══ DATASET CONTENT
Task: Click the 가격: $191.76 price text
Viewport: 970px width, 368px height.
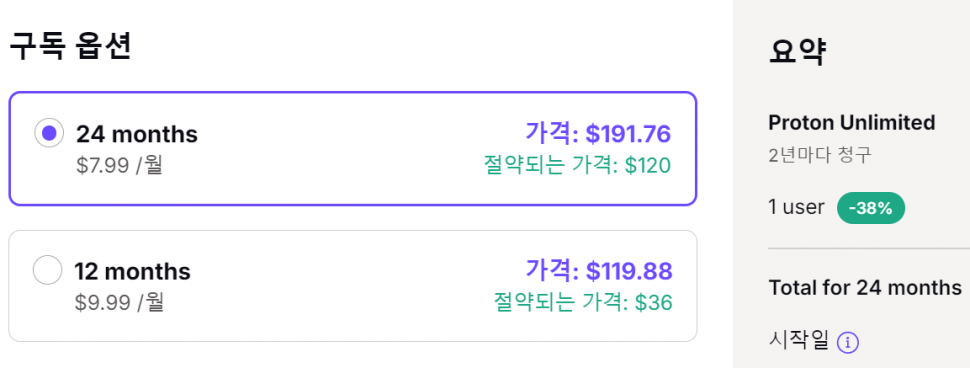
════
══ DATASET CONTENT
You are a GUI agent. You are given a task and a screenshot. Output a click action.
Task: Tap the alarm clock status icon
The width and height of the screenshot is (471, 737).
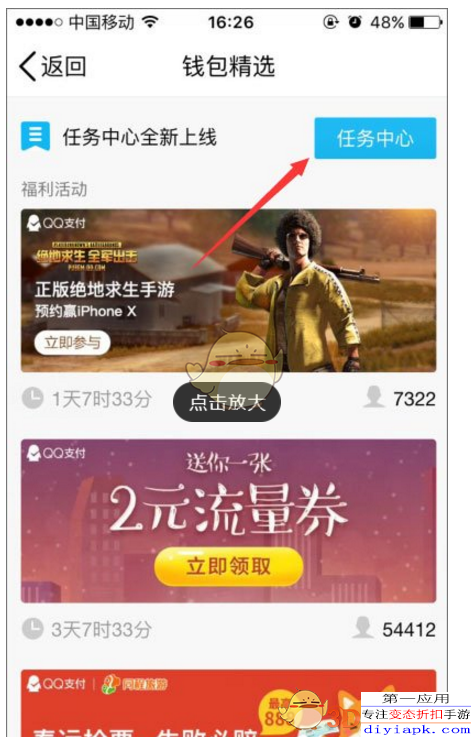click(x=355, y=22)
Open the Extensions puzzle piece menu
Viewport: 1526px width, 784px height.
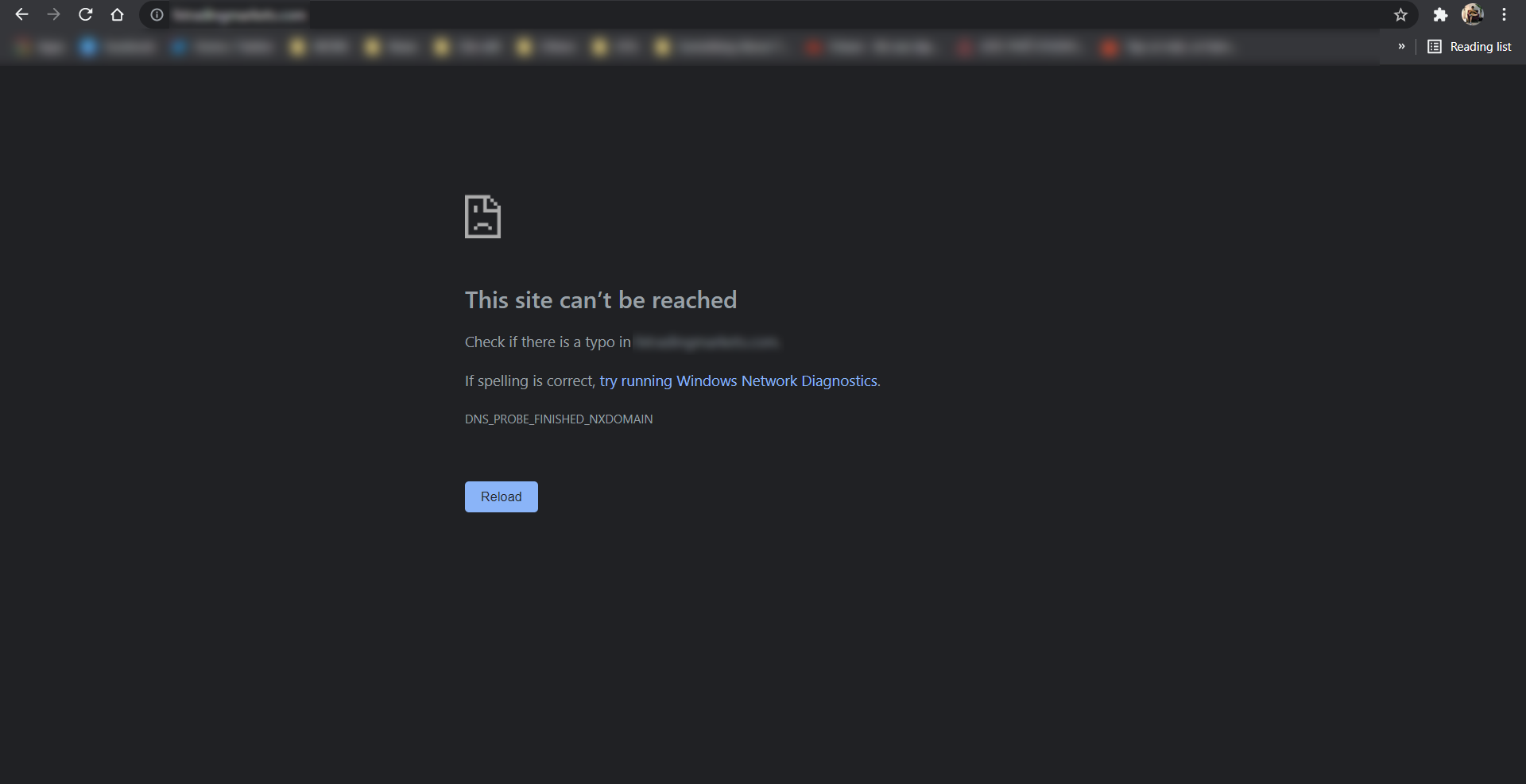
════
* _DIRECTIONS FOR THIS TASK_
Repeat the lines above exactly, beginning with the one containing "You are a GUI" and finishing with the one containing "Viewport: 1526px width, 784px height.". No pictures belong in the copy.

* _RESPONSE BELOW_
You are a GUI agent. You are given a task and a screenshot. Output a click action.
Task: Tap the alarm clock status icon
The width and height of the screenshot is (471, 737).
click(x=355, y=22)
Open the Extensions puzzle piece menu
Viewport: 1526px width, 784px height.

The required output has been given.